We bounce off of each other, have such a laugh together and are definitely in love. Actual, real love; love like neither one of us has experienced before. He told me five months ago that he didn't know what "love" was, but now I know he does. He tells me, yes, but I can also tell from the way he looks at me. When I'm cooking or just sorting out some washing or something equally mundane, I sometimes catch him watching me with these amazing eyes and a unique smile, one I only ever see when he's about to tell me he loves me. So I know, and so does he. And he's even beginning to open up with the soppy stuff. When I went back to Plymouth for a week earlier in the holidays, when I got back, he looked me straight in the eyes and said, "don't ever go away for that long again".
This, coming from a guy who would, six months ago, never have said anything even remotely soppy, and I know things are good.
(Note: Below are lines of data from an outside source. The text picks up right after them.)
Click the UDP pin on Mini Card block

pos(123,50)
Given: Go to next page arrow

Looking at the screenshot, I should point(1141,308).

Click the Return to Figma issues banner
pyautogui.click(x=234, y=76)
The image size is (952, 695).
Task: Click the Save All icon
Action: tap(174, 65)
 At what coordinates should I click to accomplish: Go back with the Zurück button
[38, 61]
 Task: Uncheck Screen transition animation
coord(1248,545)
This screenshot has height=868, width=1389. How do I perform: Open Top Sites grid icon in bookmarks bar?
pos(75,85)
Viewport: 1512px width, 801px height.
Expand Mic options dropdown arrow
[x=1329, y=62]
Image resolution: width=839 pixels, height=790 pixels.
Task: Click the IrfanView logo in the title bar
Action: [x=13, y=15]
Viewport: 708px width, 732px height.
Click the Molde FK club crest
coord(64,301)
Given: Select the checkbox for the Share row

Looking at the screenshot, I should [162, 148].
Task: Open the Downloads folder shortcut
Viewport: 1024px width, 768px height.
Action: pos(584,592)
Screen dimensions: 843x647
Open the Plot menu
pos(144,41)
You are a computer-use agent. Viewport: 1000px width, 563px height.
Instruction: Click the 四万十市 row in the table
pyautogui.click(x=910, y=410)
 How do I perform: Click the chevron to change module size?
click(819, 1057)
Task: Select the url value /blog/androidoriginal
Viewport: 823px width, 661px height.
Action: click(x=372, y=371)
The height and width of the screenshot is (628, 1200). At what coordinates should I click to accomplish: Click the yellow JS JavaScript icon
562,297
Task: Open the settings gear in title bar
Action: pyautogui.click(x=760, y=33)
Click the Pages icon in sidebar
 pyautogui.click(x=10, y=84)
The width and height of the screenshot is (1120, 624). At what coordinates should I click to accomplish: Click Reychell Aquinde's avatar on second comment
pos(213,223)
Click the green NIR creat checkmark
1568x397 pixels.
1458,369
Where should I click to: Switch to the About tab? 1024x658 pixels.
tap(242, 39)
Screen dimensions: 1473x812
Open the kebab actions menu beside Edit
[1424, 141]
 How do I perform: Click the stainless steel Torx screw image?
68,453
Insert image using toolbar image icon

I feel more secure now, having felt quite insecure in the first place due to his constant desire to keep me at a distance, refusing to admit that he actually liked me, but now all that silly crap has stopped, he's opened up, I'm more able to open up and things are really amazing.
He is even meeting my family next week. I'm so nervous I may cry, although I don't know why. My family have been lovely to much worse guys than Mr. A in the past, and I'm sure he will be fine. I guess I just really want them to like this one, you know?
So what is the point of this post? Just to document the passing of the last six months and to admit to you lot that, as much as I moan and bitch sometimes, I am actually very happy. I'm in a relationship with a guy who I adore, who adores me, who makes me better and who will never try to change me.